Assim, as duas primeiras figuras do Estado Português, ambas a favor das celebrações, ambos responsáveis por cumprir e preservar Abril, não respeitaram uma das maiores conquistas de Abril – a Liberdade.

Usar Abril ou a Liberdade de Abril para justificar a realização das celebrações no molde em que se realizaram é, não só inoportuno, como roça a arrogância e intolerância que não são próprias desta data. Tal como utilizar a Liberdade de Abril ou a Pandemia como justificação para a não realização das celebrações seria, igualmente, inoportuno, arrogante e intolerante. A realização ou não realização são fruto dos responsáveis pela sua decisão, não é Abril que nos dá a razão para dizer que estamos certos e todos os outros errados. Abril deu-nos a liberdade para escolher, não é o argumento para dizer que todos os que não concordam com o modelo estão errados e são fascistas, antidemocratas ou Abrilistas disfarçados. Ninguém está errado, ninguém é antidemocrata e ninguém é um fascista com capa de Abril, apenas discordámos do caminho seguido e discordar é uma conquista da Liberdade, da Liberdade de Abril.

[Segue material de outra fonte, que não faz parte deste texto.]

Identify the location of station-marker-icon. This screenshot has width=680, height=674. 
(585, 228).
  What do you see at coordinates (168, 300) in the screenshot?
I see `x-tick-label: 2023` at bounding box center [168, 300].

A intolerância, a opressão das ideias diferentes e o categorizar das pessoas, entre apoiantes ou opositores do sistema, são próprias da ditadura, e não do regime democrático e livre que Abril conquistou. É preciso cumprir Abril e isso significa aceitar a Liberdade, e essa Liberdade é aquela que nos permite discordar, discutir e debater, sem que desse encontro de ideias dissonantes signifique que uns estão totalmente certos e os outros são opositores da democracia. É preciso aceitar que, muitas vezes, ninguém está errado naquilo que diz ou propõe, simplesmente significa que temos formas diferentes de chegar ao mesmo destino.

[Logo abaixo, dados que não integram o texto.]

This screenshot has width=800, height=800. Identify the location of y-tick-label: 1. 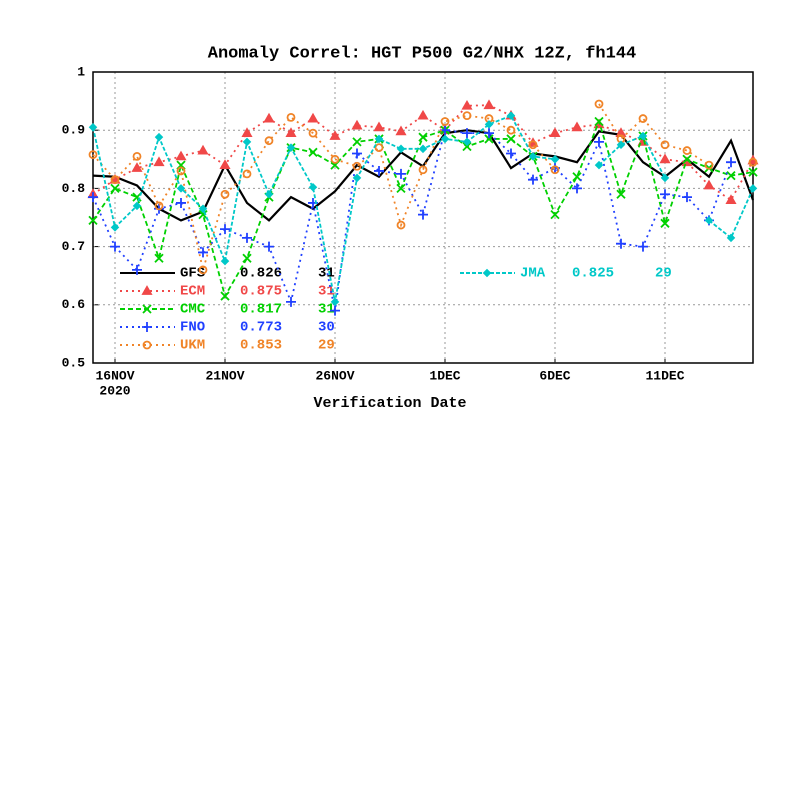
(81, 72).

Viva-se em Liberdade, não se apregoe Liberdade sem a cumprir. Porque cumprir Abril não é, apenas, celebrar, ano após ano, a efeméride, de cravo ao peito, é cumprir os seus desígnios sem a cravejar. Infelizmente, neste 25 de Abril, a Liberdade saiu pela porta dos fundos.

 

Nota: Esta é a minha opinião, não é certa nem é errada, é uma visão de um cidadão português sobre uma das datas mais marcantes do seu País. Se concorda, fico feliz, se discorda, mais feliz fico, porque é da diferença que se constroem as melhores soluções. Seja Livre, discorde, concorde, tenha opinião, porque o Mundo precisa de mais Liberdade e menos seguidismo.